3 Replies Latest reply on May 31, 2016 4:51 AM by KlausFriese

    String encoding for HTTP Post

    KlausFriese Level 1

      Hi,

       

      I'm working with HTTP get & post at the moment, I have a server with a apache based REST interface. Getting and posting data is no problem for 'normal' strings and characters, but I can't send characters as the german "Umlaut" ( Ä Ü Ö ) or japanese or chinese characters. Encoding for the Socket-connection is UTF-8 and the POST command also contains a Content-Type line with charset UTF-8. The server expects UTF-8 so I need my data in this encoding.

      When I send strings from InDesign now, I always get a 'Bad Request' error from my server. Looks like the strings in ESTK are not UTF-8 - how can I create UTF-8 strings?
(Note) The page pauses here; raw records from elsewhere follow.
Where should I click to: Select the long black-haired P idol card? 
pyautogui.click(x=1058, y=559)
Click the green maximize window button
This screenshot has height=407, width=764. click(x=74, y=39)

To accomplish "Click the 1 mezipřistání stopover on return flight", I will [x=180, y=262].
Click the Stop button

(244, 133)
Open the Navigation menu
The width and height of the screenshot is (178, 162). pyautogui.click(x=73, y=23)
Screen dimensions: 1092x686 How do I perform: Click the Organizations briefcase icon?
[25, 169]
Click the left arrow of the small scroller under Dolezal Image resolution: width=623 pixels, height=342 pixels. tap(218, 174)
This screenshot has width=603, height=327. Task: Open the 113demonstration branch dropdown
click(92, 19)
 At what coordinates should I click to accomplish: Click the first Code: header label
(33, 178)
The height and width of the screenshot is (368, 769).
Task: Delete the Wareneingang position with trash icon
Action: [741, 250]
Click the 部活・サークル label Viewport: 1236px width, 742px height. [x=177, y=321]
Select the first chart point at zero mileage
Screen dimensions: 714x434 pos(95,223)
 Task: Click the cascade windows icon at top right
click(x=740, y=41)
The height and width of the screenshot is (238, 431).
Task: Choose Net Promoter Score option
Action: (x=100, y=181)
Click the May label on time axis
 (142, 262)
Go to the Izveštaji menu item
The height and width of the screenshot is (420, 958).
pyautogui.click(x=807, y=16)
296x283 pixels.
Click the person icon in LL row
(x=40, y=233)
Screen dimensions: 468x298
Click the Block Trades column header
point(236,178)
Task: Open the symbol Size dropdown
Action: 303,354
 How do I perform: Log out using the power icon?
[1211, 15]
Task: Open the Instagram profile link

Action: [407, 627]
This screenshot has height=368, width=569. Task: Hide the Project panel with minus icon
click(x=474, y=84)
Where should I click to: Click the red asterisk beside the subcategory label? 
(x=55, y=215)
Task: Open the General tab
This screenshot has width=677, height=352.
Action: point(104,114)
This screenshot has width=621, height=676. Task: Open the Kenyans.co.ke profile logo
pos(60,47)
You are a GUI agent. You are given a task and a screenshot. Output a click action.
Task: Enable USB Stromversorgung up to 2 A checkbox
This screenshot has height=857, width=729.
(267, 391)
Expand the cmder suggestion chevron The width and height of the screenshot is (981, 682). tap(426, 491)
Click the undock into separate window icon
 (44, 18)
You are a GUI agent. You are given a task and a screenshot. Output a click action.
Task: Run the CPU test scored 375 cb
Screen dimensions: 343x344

I don't find any encoding conversion methods..

       

      Thanks

      Klaus

        • 1. Re: String encoding for HTTP Post
          S Hopkins Adobe Community Professional

          You can get the Unicode number for your character by using InDesign's Glyph panel. Select your character and open the Glyphs panel (Type > Glyphs). Place your cursor over the character to reveal its information.

           

          Hope this is what you were looking for.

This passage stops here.